Both in Philadelphia and in our home state of New Jersey, when we moved back, I tried hard to start a parish-based Bible study or some other forum for adult community outside Mass. For awhile a few old ladies attended my Bible study in Philadelphia. For the most part, though, it was a bust.
Coming back to New Jersey was particularly hard. For five years we wandered in the wilderness, considering ourselves comparatively lucky to be able to find some ugly church with lame music where the Mass and the preaching were at least endurable. It was a very arid, lonely, miserable time, and it broke my heart, especially as I saw my kids getting older, and I prayed and prayed and prayed for God to deliver us.
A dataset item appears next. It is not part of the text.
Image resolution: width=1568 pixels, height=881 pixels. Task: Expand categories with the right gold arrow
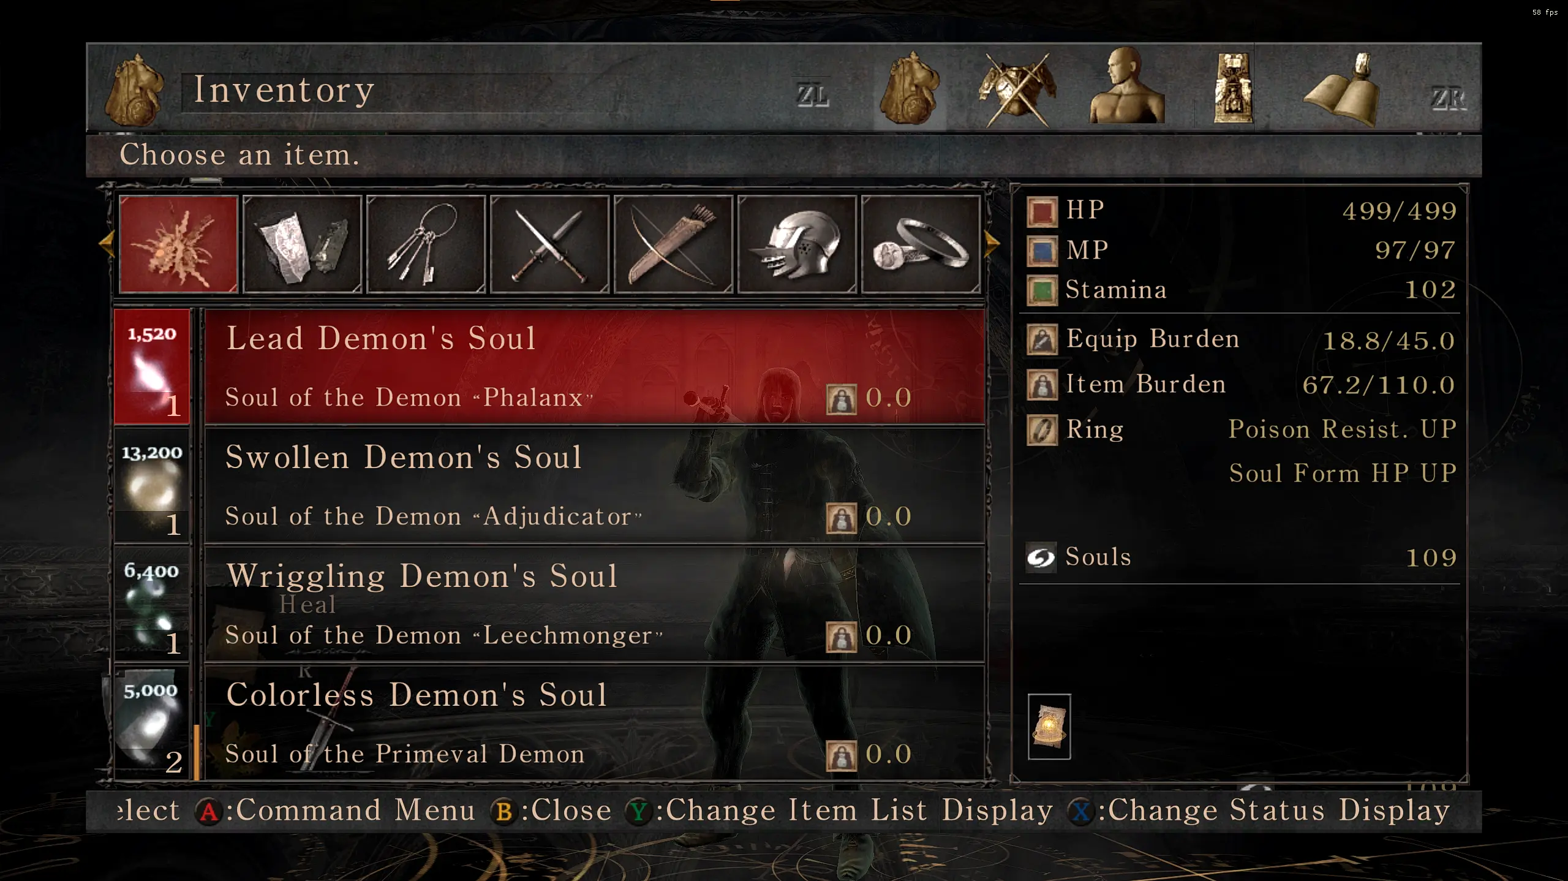click(x=992, y=244)
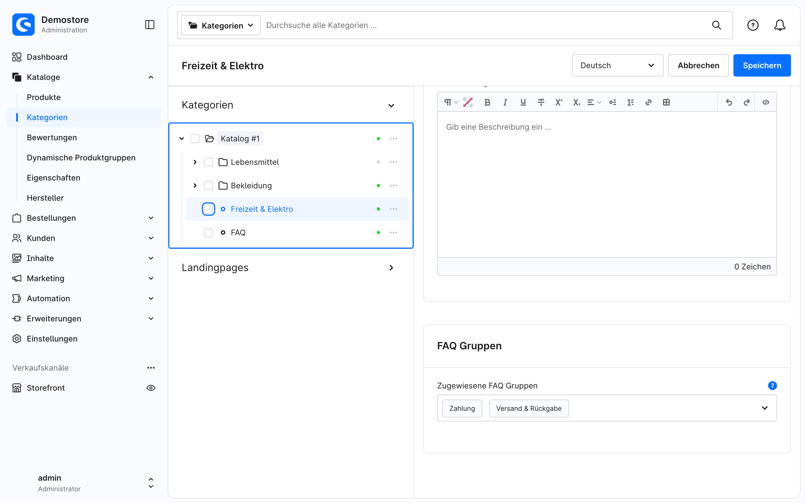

And then, about a decade ago, He did.
A new job, a new commute, a new house in a new neighborhood, and we found ourselves in a parish utterly different from anyplace we had ever been. For the first time in our Catholic lives, we have a church home and super-charged church friends.
Most of us regularly attend the same Mass. After Mass, there’s no rush to the parking lot. If the weather permits, there’s always a group of people hanging out in the courtyard talking, and once a month we have coffee and donuts in the parish center. We get together with church friends outside Mass. It’s wonderful.
But it’s also pretty unusual. Unusual enough that many of our church friends drive considerable distances to be at our parish. Our family is lucky to live just a couple of miles from our church, but some of our friends drive a half hour to be here on Sunday mornings. I’m glad that they do, but I’m sorry that there aren’t more churches with communities like ours.
I don’t have any answers here. I’m just describing the problem.
What do you think?
Do you have “super-friends” at your parish? Do other Catholics you know?
What can Catholics do to improve the situation?